Ihre Bar – das ist die dritte am Hafen, vielmehr die erste, weil sie Tag- und Nachtleben Grados bespielt und eine wirkliche Institution ist. Zunächst die Lage: Keine Straße stört, man sitzt am Hafen (gleich hinter dem Wassertaxistand und der Anlegestelle des Lagunen-Ausflugsbootes Christina). Fischer verkürzen sich hier das Warten auf die mitternächtliche Ausfahrt mit cubi – schmalen Gläsern gewässerten Weins. Innen ist die Bar urig, eine Hafenkneipe eben (und als solche im Winter immer kalt, weshalb man sein Getränk gern im Stehen zu sich nimmt), fast schon eine Spelunke, in der man sich Schmuggelgeschäfte und Messerstechereien vorstellen kann. Letztere hätten dann unzweifelhaft mit Alice zu tun, Tochter des sympathischen Barbesitzers Luca, Inbegriff des „Mädchens von der Hafenkneipe“, wie aus einem Simenon-Roman. Gertenschlank, muskulöse, von der Arbeit geformte Arme und Hände, märchenhaft und doch früh vom Leben gezeichnet schön, Augen, tief wie das Meer, sehnsüchtig und traurig zugleich. Spätnachts dringt ein Lachen von ihr nach draußen, so kräftig und voll Lebenslust, dass man hineingehen möchte, um es diesem ernsten Gesicht abgewinnbar zu machen. Nicht wenige Menschenmotten lockt auch das Licht ihres Geheimnisses in diese Bar „Al Porto“, die unter den vier, fünf nachtaktiven Ausschänken der Altstadt die bodenloseste, „grenzwertigste“ ist, die immer letzte Einkehr – vor der stets letzten Ausfahrt.
Hier jedoch würde mir Alice widersprechen. Man bestelle kein „letztes“ Getränk, sagt sie.
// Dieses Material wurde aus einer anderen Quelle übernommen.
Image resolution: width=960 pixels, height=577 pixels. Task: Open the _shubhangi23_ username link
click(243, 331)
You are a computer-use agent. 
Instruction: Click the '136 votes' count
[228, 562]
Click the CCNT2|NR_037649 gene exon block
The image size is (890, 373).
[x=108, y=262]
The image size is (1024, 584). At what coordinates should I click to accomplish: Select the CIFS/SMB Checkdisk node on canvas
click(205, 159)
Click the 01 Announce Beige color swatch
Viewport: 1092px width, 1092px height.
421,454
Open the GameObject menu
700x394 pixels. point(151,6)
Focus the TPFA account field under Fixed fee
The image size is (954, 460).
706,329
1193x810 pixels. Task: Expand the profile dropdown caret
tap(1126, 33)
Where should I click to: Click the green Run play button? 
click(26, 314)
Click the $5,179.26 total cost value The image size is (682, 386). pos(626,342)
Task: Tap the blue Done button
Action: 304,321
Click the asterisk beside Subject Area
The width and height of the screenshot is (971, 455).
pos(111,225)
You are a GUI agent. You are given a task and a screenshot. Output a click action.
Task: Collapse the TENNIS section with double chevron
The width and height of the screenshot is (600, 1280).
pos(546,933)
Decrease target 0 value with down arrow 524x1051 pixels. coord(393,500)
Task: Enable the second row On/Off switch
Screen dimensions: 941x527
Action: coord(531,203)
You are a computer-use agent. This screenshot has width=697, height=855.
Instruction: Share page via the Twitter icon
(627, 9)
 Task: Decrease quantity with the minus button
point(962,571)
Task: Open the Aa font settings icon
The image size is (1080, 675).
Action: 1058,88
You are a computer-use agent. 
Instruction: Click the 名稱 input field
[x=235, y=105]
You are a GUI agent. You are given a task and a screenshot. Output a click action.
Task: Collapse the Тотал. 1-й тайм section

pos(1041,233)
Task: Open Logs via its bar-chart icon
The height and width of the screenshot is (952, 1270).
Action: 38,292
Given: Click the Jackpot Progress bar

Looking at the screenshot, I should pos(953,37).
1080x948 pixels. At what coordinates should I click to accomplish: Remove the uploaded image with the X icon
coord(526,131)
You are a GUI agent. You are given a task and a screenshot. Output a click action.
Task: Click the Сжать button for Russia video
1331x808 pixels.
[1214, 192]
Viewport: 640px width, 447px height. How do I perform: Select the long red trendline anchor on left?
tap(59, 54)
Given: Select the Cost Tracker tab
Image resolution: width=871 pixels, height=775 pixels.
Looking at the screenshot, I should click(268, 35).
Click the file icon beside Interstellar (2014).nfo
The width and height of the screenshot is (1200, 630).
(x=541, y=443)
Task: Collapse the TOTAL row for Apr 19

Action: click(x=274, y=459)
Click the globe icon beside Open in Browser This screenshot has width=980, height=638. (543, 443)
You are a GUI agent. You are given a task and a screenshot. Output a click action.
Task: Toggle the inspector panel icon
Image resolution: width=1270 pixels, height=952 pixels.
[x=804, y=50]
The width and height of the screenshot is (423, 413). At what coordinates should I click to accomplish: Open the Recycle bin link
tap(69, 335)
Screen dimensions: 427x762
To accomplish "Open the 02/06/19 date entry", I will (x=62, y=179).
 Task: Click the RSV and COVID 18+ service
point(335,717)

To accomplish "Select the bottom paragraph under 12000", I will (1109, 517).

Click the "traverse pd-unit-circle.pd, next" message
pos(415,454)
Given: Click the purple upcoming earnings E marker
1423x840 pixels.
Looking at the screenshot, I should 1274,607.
Denn was käme danach: der T.. ?! – Ähnlich wie Adriano, der Fischer, der vor der Ausfahrt um Mitternacht gerade sein cubo trinkt, abwinkt, wenn ich ihm „buona pesca“ wünsche, „guten Fang“. Das dürfe man niemals sagen! – Was dann? – „Am besten … gar nichts!“
* „E ogni díche passa e ogni ora i xe pini de luse e buona sorte.“ (Biagio Marin)
** Ein porto mandracchio bezeichnet einen Hafen, der hauptsächlich für Fischerboote reserviert ist, die wie eine mandria, eine Herde, zusammengefasst sind, um möglichst wenig Raum einzunehmen.